The availability of this type of financing also is important to providers because it provides funds when existing covenants restrict additional funded debt or when other sources of financing are unavailable because of the organization's poor financial condition. The financial condition of a provider organization is significantly less important to a purchaser of receivables than it is to a lender. Unlike a loan from a lender that is secured by accounts receivable, the purchase of receivables insulates the purchaser from a provider's bankruptcy. For example, accounts receivable that have been sold are not part of a provider's bankruptcy estate. The purchaser therefore does not have to adhere to the automatic stay that is imposed by bankruptcy laws. The purchaser also is not subject to the loss of any overcollateralization that may have been structured into the financing program.
Program structure
Accounts receivable purchase programs differ in complexity and cost; however, from the perspective of the healthcare provider, their basic structure is fairly standard. Under a purchase program, a provider organization sells its accounts receivable to an entity that has been established for the sole purpose of purchasing the receivables. Usually, the purchasing entity is controlled by the bank or firm that sponsors the program, and the entity funds purchases by using the receivables as collateral for loans or investments from third parties or from an affiliated company. The purchasing entity on occasion may be controlled by the healthcare provider. In such circumstances, the entity obtains funds for the purchase of receivables through loans made by the program sponsor.
Typically, as a result of the sale of accounts receivable, a provider receives a sum ranging from 50 percent to more than 80 percent of the expected value of the receivables upon closing of the sale.
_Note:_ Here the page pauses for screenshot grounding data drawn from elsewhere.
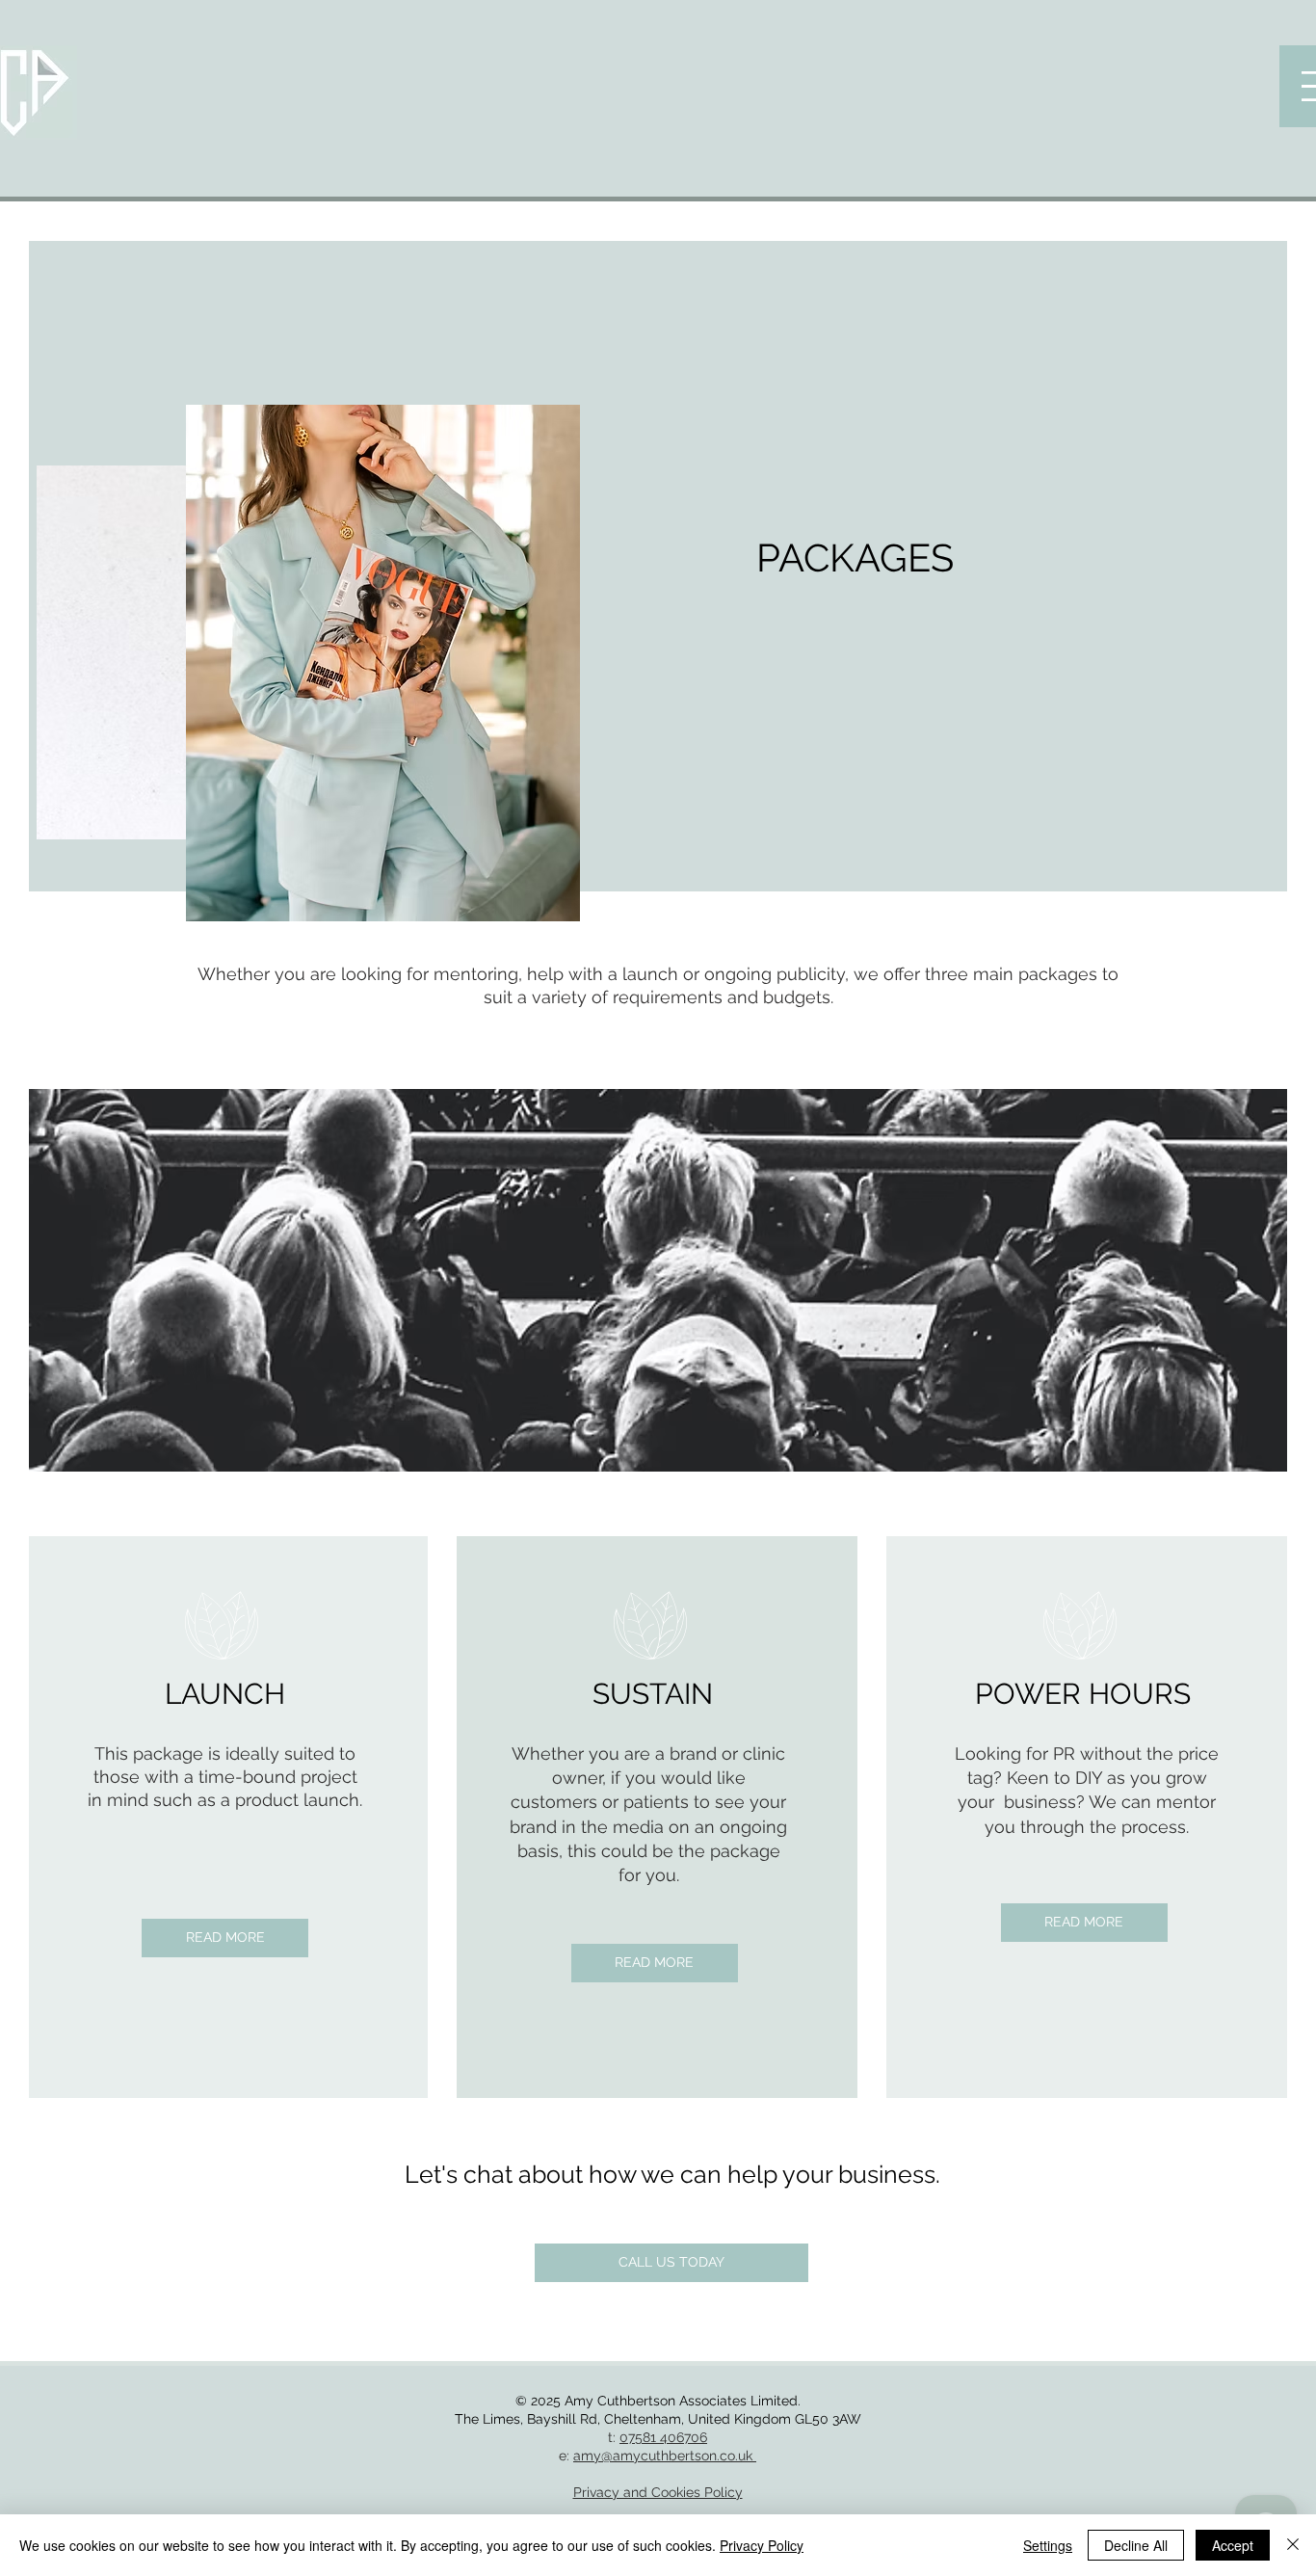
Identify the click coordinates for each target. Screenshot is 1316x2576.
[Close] (1292, 2545)
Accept (1232, 2545)
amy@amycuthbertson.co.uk (664, 2455)
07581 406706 (663, 2437)
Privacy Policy (761, 2545)
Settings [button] (1047, 2545)
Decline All (1136, 2545)
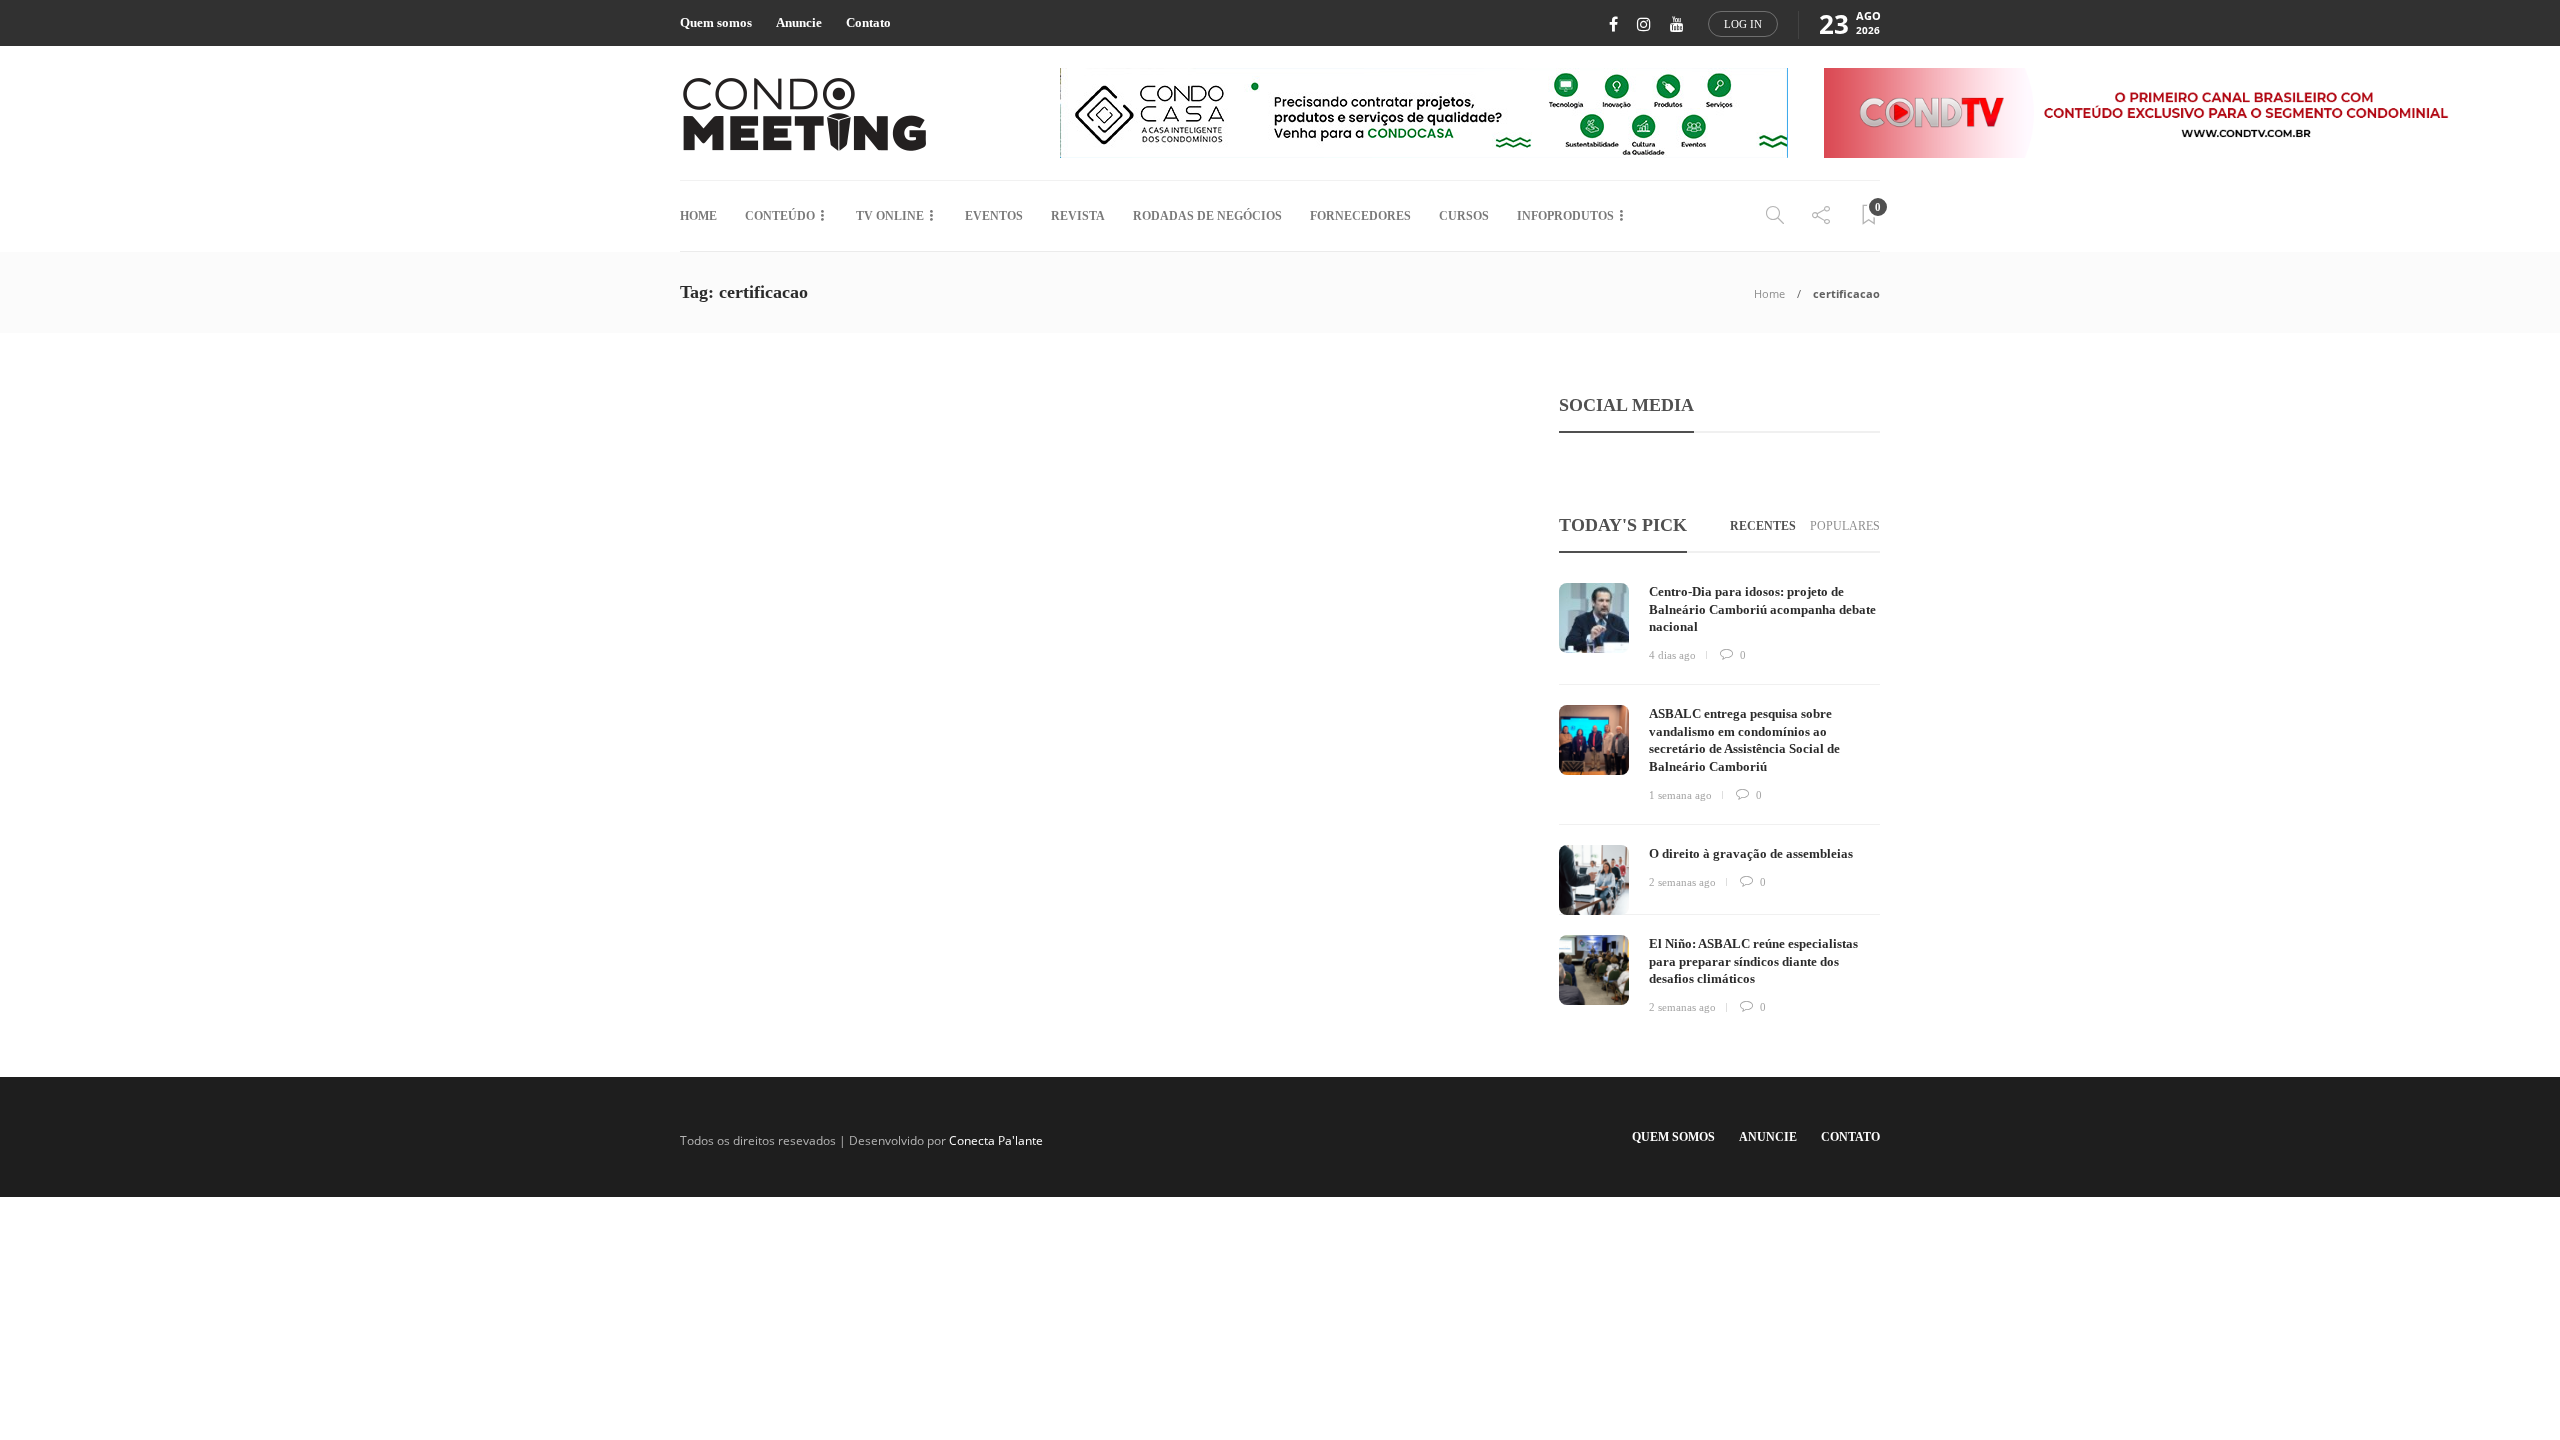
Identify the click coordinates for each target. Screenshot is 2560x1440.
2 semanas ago (1682, 882)
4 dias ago (1672, 655)
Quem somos (716, 22)
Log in (1743, 24)
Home (698, 216)
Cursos (1464, 216)
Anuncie (799, 22)
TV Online (890, 216)
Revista (1078, 216)
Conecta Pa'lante (996, 1140)
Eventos (994, 216)
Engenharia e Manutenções (778, 636)
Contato (868, 22)
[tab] (1763, 526)
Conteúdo (780, 216)
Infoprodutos (1565, 216)
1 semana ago (1680, 795)
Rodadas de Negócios (1207, 216)
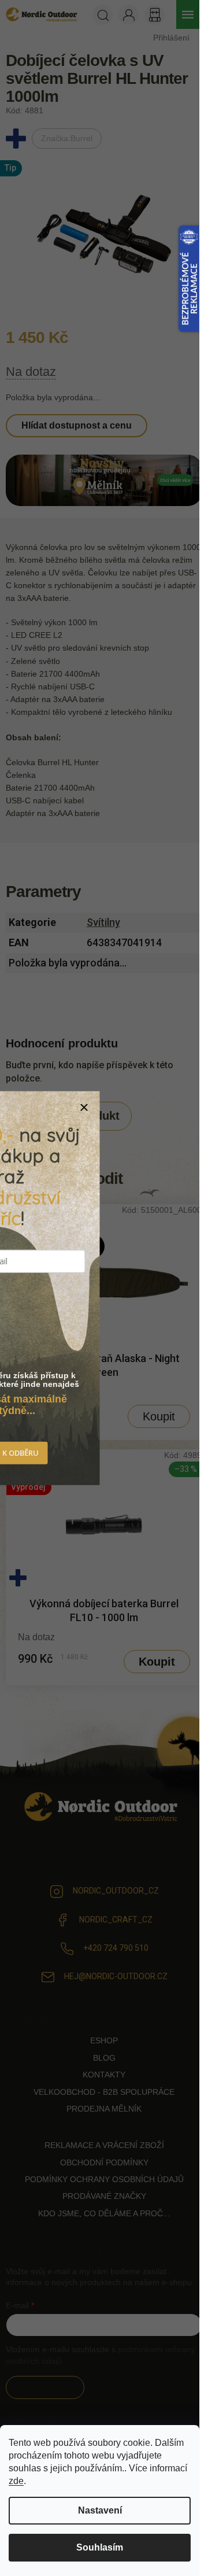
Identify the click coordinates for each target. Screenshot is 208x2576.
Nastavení (100, 2510)
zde (16, 2481)
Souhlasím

All or a portion of the remaining expected value of the receivables is handled in one of four ways: as a (1) deposit in a reserve account that is controlled by the purchaser; (2) subordinated participation interest in the receivables that now are owned by the purchaser; (3) secured or unsecured claim against the amount that is to be collected by the purchaser; or (4) a combination of these options. In programs utilizing reserve account deposits, the amount received by the seller at closing plus the amounts that are deposited generally are equal to 97 percent or more of the expected value of the receivables.